Subsequently she has been interviewed on Sky News and the BBC, with her comments being broadcasted and subject to intense debate around the world.
International law forbids nations from making people stateless by revoking their only citizenship, but it is possible Begum, who is of Bangladeshi heritage, held dual citizenship.
Government guidance from 2017 states that the Home Secretary has the power to order the deprivation if it would be “conducive to the public good”, as long as they are not left without any citizenship.
A Home Office spokesman said he could not discuss individual cases, but added: “We don’t leave people stateless.”

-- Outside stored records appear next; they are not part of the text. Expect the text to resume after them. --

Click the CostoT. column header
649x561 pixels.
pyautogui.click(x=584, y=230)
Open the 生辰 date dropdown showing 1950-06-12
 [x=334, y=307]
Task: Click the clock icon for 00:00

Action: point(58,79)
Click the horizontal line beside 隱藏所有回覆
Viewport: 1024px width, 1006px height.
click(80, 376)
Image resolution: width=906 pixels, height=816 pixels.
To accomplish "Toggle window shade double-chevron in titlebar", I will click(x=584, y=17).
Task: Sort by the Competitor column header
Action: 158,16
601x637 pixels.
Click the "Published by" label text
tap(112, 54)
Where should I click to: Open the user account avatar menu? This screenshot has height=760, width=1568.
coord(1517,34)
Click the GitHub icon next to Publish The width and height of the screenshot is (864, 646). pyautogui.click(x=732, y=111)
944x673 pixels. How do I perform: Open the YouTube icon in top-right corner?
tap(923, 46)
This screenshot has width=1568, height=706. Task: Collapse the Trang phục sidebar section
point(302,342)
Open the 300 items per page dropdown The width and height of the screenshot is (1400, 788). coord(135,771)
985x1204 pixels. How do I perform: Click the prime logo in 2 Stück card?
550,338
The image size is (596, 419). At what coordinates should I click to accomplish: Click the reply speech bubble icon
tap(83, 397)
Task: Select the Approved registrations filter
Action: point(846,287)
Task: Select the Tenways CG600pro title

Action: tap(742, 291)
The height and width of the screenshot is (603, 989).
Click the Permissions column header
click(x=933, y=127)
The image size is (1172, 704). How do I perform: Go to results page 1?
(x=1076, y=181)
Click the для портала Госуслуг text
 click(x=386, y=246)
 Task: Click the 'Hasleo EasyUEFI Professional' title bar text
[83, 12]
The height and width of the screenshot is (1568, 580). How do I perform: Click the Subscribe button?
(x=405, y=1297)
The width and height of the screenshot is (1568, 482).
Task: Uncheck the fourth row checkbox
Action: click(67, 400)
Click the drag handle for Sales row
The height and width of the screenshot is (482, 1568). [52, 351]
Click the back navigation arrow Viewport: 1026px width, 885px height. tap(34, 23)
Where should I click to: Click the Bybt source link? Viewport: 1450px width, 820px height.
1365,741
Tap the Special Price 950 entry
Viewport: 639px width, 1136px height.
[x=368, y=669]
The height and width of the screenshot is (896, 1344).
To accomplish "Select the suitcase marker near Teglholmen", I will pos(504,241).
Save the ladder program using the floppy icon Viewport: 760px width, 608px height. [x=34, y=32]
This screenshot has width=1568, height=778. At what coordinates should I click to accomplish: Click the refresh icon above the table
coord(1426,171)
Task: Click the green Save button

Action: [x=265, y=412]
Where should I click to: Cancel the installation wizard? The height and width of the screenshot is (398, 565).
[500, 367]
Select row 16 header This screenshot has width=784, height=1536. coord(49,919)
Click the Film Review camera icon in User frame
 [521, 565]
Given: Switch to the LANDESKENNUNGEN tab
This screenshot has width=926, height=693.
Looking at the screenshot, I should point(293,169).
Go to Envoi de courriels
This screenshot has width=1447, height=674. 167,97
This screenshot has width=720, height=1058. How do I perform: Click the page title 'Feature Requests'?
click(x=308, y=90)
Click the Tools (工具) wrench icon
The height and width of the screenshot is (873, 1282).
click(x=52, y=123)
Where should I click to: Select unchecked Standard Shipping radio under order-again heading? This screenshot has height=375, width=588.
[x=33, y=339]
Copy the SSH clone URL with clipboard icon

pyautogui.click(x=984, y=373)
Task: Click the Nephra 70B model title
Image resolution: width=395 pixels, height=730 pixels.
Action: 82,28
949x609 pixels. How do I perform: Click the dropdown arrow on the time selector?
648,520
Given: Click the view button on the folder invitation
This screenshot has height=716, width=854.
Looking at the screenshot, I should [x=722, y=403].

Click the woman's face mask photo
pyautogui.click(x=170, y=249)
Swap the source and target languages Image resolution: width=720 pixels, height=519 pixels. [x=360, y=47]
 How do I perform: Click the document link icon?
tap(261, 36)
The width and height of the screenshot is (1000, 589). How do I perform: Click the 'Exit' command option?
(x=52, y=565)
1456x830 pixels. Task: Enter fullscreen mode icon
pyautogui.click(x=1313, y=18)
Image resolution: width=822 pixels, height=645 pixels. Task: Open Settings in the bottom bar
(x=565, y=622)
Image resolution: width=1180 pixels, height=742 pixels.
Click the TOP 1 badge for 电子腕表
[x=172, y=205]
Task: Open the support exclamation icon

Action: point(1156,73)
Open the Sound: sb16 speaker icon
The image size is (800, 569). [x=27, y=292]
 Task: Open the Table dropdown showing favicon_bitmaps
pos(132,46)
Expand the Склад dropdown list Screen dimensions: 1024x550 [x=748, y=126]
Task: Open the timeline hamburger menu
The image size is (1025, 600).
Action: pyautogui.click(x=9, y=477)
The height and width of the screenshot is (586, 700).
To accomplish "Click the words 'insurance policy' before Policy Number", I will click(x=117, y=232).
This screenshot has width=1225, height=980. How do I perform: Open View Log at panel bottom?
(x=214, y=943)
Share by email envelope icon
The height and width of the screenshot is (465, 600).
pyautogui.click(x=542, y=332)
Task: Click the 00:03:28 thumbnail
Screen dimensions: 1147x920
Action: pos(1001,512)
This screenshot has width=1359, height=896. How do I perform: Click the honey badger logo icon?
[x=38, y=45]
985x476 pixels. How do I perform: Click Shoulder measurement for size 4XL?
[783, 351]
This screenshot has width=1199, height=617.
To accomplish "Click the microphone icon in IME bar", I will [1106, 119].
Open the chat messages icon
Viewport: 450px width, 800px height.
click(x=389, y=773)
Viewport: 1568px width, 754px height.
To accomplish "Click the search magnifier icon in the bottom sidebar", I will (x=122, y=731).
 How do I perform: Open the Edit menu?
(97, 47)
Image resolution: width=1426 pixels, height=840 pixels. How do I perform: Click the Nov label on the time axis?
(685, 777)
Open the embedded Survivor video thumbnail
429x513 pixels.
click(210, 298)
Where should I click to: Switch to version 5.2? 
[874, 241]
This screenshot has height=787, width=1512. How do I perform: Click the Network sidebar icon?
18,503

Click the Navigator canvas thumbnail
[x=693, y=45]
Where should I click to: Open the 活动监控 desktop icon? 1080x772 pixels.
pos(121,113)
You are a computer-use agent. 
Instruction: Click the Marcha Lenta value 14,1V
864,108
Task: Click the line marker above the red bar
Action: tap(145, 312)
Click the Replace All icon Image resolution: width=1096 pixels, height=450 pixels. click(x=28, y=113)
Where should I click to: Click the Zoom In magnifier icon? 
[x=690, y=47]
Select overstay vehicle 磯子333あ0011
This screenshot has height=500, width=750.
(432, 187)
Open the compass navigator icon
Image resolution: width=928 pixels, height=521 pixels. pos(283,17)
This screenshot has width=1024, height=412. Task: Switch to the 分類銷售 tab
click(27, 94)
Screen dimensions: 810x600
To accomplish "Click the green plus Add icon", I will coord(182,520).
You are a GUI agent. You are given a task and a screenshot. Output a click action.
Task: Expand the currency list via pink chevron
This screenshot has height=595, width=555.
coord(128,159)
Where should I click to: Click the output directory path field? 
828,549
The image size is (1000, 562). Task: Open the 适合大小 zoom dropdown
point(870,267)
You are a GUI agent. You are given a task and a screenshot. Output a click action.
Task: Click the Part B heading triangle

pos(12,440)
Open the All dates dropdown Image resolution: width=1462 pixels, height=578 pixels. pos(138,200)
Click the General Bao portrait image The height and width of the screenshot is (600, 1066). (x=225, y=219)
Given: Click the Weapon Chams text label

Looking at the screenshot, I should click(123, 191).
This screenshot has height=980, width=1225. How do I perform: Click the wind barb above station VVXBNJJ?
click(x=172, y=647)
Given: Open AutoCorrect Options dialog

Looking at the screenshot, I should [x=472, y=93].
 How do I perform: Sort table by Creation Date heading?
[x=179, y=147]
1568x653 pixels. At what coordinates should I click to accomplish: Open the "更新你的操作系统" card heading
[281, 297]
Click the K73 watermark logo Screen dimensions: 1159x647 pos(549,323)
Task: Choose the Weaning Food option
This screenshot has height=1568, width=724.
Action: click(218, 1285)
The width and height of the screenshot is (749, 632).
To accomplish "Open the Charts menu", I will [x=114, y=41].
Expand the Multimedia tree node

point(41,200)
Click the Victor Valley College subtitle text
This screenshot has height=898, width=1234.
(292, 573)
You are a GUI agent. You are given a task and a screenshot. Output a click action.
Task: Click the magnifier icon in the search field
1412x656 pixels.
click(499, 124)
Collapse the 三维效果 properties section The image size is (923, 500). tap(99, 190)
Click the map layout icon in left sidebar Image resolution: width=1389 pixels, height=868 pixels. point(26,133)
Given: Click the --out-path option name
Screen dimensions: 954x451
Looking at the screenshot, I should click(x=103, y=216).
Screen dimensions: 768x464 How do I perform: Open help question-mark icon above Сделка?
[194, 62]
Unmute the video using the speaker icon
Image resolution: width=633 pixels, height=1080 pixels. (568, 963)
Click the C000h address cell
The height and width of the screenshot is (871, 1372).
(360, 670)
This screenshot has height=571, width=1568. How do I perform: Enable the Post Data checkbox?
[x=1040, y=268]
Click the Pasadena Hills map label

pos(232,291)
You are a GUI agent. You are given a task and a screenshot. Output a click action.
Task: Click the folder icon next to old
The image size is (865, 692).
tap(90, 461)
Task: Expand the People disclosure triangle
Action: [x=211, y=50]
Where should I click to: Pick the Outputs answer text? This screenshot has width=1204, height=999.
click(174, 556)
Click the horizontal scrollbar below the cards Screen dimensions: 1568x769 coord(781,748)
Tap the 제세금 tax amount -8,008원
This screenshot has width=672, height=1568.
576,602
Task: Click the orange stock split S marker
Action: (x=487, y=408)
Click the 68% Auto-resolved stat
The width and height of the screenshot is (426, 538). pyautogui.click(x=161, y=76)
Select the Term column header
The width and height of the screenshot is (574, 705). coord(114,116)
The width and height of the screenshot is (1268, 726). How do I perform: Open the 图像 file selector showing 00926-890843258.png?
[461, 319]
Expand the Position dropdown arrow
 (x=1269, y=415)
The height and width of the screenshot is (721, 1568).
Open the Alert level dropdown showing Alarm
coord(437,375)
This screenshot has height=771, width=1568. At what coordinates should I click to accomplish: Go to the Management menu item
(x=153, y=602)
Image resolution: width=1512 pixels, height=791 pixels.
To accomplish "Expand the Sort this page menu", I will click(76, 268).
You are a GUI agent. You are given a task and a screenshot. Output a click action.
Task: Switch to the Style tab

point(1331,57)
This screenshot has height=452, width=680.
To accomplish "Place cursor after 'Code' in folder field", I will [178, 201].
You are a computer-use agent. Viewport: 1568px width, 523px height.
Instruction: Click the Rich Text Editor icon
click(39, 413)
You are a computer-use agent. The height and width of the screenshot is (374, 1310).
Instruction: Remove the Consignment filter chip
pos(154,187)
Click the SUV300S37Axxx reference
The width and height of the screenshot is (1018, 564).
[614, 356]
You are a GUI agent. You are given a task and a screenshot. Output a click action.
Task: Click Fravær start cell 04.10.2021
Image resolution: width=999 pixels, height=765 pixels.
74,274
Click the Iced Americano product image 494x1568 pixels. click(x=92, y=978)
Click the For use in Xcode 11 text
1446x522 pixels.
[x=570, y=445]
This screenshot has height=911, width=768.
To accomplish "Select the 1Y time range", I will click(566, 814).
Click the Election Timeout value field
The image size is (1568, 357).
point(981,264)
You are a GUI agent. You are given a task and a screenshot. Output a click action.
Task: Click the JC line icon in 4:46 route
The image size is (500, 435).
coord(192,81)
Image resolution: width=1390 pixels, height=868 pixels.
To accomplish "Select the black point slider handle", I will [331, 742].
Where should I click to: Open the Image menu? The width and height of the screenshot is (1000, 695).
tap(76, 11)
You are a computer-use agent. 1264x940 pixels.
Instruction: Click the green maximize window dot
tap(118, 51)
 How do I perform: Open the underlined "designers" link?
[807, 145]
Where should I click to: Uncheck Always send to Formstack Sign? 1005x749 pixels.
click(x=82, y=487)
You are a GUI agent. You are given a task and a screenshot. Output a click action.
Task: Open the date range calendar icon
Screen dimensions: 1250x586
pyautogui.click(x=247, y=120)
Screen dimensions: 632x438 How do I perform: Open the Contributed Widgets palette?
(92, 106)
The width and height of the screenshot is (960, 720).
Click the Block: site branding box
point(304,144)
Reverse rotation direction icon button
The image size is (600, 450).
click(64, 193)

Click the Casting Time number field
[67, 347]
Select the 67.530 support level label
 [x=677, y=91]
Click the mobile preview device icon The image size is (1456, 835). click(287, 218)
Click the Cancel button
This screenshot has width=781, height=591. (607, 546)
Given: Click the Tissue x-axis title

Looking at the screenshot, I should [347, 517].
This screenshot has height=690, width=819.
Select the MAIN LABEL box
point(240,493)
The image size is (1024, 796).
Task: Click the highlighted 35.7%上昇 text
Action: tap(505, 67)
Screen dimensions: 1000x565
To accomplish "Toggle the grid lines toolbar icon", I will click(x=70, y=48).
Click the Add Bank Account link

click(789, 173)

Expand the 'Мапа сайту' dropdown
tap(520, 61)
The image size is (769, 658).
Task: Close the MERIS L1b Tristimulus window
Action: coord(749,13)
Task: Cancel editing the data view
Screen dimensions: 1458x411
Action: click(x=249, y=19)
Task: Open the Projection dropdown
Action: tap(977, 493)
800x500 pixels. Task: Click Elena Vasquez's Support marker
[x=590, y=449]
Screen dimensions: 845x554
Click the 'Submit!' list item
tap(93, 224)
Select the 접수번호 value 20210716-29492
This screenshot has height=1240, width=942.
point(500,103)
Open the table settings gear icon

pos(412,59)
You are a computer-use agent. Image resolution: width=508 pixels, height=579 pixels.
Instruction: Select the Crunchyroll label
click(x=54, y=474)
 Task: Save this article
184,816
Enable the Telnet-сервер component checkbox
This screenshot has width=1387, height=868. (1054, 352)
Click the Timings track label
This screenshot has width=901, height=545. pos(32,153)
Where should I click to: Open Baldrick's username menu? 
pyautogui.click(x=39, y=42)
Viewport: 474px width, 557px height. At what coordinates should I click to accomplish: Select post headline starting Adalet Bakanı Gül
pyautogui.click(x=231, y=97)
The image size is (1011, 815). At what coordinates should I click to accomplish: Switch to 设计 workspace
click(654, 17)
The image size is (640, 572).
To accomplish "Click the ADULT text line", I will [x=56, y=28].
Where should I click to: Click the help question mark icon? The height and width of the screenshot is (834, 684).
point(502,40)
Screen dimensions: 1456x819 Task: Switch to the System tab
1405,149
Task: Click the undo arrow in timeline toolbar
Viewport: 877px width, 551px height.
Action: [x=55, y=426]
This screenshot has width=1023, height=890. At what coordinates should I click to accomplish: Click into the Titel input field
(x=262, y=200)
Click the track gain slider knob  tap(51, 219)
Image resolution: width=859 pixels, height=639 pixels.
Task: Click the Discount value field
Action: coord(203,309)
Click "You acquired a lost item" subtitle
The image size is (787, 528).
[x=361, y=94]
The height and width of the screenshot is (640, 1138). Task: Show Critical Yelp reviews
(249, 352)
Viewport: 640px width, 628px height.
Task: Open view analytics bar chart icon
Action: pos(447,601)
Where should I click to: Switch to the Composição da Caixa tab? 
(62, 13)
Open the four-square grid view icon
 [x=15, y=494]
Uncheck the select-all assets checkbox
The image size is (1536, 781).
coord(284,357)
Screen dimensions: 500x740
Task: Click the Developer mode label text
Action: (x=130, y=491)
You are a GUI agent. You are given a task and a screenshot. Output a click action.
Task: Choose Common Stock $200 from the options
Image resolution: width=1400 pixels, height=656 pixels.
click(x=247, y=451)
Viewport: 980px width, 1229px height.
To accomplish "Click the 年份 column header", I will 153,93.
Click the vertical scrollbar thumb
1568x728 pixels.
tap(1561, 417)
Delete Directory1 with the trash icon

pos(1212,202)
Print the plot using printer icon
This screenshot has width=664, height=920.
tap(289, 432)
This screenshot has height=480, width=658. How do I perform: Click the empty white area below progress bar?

Begum and two of her school friends, Kadiza Sultana and Amira Abase, originally made the headlines when they fled Bethnal Green, London to travel to Syria to join IS in February 2015.
The teenager’s family have begged the government to intervene, saying that while they expect her to face consequences, she had been through a lot of trauma in the last four years, adding that her new born baby was “entirely blameless”.
The government, however, has so far been unclear in its response to the debate. Ben Wallace the security minister ruled out launching a rescue mission to Syria, saying he would not put British lives at risk to “go and look for terrorists or former terrorists”, adding that “actions have consequences”.
But culture secretary Jeremy Wright told the BBC’s Andrew Marr show that Begum should be allowed to return to the UK, saying that Britain was “obliged” to take back its citizens.
“I think it’s clear that if you’re dealing with a British citizen who wants to return to this country – and they’re not a dual citizen, so their only citizenship is British citizenship – then we are obliged at some stage at least to take them back.
“That doesn’t mean that we can’t put in place the necessary security measures to monitor their activities and make sure that they are not misbehaving.”
On Monday her family’s lawyer said he anticipated she would face criminal proceedings upon any return to the UK, but that it was the family’s hope she would be given professional help following her experience in Syria.
Metropolitan Police Commissioner Cressida Dick then confirmed the 19-year-old could expect to be “spoken to” and that counter-terrorism police officers are poised to “deal whatever they are confronted with” if she comes back to Britain.
One of the three, Sultana was reportedly killed in Raqqa when a suspected Russian air strike obliterated her house. The fate of Abase, and another schoolgirl who left Britain in 2014, is not known but they may still be alive.
Begum, who married an IS fighter soon after arrival, had two children who both died in recent months said to be because of illness and malnutrition. Her third child was born in the refugee camp over the weekend.